(Data to process begins)

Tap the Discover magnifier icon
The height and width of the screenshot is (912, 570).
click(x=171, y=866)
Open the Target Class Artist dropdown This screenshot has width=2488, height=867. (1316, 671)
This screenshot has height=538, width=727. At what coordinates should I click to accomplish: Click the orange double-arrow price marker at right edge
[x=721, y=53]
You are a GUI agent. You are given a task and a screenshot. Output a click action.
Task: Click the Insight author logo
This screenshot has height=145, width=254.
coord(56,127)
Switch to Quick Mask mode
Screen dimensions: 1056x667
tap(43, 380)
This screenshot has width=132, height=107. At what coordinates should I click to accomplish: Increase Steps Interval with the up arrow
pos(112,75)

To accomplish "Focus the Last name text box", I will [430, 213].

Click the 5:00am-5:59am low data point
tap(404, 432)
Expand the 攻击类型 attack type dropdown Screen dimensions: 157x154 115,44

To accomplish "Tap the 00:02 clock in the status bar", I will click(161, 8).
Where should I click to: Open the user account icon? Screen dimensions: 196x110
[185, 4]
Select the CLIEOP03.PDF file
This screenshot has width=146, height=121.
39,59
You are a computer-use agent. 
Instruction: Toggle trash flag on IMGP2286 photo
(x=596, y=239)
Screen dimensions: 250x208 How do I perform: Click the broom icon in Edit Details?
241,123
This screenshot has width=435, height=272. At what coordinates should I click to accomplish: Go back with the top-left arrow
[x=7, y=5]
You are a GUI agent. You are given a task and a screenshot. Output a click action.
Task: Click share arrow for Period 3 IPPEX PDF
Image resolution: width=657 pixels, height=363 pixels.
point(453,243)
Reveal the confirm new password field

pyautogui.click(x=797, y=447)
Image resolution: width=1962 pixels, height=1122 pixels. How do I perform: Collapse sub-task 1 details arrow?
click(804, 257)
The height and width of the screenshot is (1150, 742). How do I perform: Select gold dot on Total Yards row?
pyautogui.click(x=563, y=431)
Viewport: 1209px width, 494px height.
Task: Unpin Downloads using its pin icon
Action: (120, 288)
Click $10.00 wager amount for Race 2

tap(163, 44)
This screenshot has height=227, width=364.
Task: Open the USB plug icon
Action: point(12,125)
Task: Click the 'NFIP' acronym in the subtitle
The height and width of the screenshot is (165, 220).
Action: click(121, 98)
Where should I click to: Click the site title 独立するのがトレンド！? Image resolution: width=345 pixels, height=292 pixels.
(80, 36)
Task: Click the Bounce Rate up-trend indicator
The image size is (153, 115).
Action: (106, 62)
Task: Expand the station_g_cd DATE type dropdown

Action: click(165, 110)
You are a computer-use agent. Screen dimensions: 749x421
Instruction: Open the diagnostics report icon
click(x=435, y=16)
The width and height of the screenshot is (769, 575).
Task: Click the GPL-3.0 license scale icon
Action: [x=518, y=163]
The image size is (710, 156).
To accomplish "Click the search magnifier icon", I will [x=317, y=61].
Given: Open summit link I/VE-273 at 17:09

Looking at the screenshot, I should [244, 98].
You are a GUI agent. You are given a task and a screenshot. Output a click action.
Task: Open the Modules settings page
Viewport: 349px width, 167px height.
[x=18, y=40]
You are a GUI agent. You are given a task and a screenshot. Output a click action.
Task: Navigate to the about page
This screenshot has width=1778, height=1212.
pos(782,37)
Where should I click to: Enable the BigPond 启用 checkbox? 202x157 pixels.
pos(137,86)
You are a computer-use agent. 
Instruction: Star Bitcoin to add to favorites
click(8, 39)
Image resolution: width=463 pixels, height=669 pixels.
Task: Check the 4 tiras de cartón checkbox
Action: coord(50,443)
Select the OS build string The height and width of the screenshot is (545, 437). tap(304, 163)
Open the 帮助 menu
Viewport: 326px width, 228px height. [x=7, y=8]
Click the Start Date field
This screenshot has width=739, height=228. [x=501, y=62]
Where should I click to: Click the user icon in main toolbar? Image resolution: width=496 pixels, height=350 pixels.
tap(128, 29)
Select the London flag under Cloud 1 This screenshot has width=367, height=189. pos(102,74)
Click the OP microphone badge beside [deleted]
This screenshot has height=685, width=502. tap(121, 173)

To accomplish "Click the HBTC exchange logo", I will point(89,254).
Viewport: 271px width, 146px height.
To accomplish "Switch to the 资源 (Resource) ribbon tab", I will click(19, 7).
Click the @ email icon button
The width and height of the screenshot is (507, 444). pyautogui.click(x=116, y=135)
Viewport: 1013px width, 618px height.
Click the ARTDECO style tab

(Data to process ends)

> [Exercise description]:
Restate exactly, and only, the line containing "Open the 帮助 menu" together with all lines after it to the end of the material.

> [Output]:
Open the 帮助 menu
Viewport: 326px width, 228px height. [x=7, y=8]
Click the Start Date field
This screenshot has width=739, height=228. [x=501, y=62]
Where should I click to: Click the user icon in main toolbar? Image resolution: width=496 pixels, height=350 pixels.
tap(128, 29)
Select the London flag under Cloud 1 This screenshot has width=367, height=189. pos(102,74)
Click the OP microphone badge beside [deleted]
This screenshot has height=685, width=502. tap(121, 173)

To accomplish "Click the HBTC exchange logo", I will point(89,254).
Viewport: 271px width, 146px height.
To accomplish "Switch to the 资源 (Resource) ribbon tab", I will click(19, 7).
Click the @ email icon button
The width and height of the screenshot is (507, 444). pyautogui.click(x=116, y=135)
Viewport: 1013px width, 618px height.
Click the ARTDECO style tab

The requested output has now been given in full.